== Task directions ==
Say the number of lines holding the word "will" in the data, and leave out everything else.

== Exercise input ==
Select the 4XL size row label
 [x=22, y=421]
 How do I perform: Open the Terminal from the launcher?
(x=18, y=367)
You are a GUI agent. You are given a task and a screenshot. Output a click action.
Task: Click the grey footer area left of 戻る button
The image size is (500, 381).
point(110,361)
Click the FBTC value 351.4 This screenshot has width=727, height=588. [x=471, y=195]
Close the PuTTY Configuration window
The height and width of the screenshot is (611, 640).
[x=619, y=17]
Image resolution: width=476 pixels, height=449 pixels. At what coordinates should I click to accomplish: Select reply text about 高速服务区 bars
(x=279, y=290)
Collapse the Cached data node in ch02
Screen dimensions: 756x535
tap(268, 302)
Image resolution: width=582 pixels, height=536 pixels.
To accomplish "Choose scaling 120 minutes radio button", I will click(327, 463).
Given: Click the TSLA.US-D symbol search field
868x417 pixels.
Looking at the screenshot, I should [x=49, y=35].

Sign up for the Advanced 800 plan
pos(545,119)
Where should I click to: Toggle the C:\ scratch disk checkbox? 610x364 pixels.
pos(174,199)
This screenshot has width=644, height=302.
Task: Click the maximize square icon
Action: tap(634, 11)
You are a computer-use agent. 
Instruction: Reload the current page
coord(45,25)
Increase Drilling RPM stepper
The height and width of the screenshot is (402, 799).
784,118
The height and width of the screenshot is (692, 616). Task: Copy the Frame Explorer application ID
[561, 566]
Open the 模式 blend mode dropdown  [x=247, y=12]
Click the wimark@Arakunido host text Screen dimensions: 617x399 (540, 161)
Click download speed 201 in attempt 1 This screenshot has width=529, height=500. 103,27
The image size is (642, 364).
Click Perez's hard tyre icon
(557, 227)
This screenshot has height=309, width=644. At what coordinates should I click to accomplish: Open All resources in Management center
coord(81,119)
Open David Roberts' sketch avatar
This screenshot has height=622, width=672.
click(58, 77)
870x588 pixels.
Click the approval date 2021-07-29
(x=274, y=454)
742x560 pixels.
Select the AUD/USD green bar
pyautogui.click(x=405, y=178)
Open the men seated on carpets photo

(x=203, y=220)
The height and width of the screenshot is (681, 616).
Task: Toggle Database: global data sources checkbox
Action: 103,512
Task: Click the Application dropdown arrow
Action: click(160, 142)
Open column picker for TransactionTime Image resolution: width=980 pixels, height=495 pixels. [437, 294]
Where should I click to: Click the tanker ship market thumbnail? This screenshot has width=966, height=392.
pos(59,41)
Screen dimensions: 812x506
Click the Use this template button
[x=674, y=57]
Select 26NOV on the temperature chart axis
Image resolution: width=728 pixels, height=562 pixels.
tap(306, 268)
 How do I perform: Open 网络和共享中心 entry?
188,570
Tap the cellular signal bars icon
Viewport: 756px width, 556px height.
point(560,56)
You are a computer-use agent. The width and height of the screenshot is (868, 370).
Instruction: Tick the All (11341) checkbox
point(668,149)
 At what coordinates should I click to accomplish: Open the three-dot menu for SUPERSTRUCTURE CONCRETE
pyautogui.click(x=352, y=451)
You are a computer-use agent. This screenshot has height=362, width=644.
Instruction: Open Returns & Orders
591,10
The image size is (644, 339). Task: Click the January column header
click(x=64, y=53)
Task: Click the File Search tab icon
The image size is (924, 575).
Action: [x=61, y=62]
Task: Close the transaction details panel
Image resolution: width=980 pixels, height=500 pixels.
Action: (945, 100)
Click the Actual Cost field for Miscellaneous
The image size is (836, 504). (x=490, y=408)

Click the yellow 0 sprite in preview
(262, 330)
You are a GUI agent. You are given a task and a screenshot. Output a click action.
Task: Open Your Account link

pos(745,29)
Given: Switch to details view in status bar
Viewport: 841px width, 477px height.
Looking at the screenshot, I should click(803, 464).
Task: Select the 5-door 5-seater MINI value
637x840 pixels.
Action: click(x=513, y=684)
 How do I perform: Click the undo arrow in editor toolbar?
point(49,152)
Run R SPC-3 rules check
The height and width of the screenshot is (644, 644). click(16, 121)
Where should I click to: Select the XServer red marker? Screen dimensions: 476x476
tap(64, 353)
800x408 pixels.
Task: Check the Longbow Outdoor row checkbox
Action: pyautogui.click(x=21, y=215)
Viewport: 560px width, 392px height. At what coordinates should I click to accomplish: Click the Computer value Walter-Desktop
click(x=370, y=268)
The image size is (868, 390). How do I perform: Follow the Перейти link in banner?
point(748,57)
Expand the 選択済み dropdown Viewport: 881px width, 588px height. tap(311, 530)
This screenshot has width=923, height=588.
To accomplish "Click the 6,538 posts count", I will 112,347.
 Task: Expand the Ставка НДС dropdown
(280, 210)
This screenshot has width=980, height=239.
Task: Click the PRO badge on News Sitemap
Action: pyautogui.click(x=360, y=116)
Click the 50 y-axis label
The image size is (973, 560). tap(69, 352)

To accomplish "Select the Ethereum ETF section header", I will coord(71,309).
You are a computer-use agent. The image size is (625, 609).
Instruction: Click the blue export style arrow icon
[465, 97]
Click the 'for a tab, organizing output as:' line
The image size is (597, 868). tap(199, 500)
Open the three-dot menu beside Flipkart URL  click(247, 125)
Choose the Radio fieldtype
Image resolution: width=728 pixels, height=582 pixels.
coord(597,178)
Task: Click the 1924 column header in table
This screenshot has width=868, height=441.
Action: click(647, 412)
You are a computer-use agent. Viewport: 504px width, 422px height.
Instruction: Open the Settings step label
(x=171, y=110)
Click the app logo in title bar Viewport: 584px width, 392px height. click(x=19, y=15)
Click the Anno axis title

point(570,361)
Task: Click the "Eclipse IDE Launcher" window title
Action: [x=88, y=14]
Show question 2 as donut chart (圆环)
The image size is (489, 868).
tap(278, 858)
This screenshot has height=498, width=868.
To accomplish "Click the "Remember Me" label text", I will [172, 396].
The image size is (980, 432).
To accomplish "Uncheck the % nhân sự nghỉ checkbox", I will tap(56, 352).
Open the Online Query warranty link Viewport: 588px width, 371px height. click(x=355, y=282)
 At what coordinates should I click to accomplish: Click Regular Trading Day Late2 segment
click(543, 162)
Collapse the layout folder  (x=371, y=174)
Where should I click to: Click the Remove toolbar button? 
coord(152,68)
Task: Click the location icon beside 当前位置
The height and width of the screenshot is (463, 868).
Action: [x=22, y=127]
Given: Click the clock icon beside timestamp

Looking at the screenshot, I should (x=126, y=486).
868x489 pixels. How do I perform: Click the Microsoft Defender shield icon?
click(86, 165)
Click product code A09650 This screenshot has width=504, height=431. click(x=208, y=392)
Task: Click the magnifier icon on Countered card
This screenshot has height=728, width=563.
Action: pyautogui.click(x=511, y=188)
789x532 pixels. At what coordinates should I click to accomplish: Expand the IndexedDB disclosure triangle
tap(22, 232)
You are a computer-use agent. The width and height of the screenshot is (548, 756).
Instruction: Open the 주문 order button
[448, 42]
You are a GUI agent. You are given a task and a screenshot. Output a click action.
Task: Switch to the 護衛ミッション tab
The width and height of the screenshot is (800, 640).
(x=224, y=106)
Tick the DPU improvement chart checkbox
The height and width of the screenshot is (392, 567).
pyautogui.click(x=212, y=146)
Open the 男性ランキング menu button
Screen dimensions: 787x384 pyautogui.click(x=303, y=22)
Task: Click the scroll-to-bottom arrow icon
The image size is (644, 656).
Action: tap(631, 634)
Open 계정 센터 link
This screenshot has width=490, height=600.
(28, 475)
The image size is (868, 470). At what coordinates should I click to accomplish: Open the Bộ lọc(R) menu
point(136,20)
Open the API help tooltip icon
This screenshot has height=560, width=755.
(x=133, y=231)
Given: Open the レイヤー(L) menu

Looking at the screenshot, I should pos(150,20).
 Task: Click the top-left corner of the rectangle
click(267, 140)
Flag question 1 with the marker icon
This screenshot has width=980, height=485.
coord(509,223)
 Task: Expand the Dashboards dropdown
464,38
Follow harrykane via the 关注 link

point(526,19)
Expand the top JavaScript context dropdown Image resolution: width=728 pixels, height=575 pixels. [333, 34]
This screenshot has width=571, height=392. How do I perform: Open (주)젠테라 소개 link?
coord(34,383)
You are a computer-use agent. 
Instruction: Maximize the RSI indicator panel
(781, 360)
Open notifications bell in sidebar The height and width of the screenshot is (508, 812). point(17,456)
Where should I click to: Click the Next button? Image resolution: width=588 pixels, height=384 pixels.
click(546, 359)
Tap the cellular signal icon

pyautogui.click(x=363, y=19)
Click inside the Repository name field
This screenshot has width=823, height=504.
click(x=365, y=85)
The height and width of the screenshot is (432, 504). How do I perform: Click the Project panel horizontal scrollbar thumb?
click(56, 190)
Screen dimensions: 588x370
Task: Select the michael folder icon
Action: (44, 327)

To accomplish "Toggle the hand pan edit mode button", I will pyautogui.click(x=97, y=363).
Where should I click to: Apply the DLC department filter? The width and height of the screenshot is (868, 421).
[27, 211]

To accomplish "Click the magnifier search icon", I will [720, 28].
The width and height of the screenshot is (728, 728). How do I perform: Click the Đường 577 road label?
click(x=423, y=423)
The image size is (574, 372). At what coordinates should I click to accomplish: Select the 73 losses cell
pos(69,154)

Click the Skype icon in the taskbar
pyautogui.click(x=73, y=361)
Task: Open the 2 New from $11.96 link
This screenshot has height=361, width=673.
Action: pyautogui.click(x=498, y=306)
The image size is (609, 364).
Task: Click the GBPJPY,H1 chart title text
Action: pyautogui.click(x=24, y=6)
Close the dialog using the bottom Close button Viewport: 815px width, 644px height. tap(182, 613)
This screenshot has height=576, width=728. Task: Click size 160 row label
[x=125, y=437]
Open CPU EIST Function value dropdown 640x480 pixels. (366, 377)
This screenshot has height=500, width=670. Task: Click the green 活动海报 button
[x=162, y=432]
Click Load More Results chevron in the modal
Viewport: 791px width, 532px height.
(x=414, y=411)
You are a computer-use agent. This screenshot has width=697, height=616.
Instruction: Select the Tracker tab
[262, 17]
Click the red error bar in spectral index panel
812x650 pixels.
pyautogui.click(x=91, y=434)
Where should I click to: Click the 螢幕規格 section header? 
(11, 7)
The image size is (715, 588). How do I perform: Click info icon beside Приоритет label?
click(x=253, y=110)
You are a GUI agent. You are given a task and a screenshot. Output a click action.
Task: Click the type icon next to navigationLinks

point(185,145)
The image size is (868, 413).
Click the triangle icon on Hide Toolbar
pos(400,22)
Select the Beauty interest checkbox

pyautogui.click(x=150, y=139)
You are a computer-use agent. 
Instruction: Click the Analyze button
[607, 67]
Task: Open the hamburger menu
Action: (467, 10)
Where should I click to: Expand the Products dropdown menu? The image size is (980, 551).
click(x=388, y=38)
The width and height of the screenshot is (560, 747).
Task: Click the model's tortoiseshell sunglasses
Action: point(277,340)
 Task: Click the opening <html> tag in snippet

== Exercise output ==
7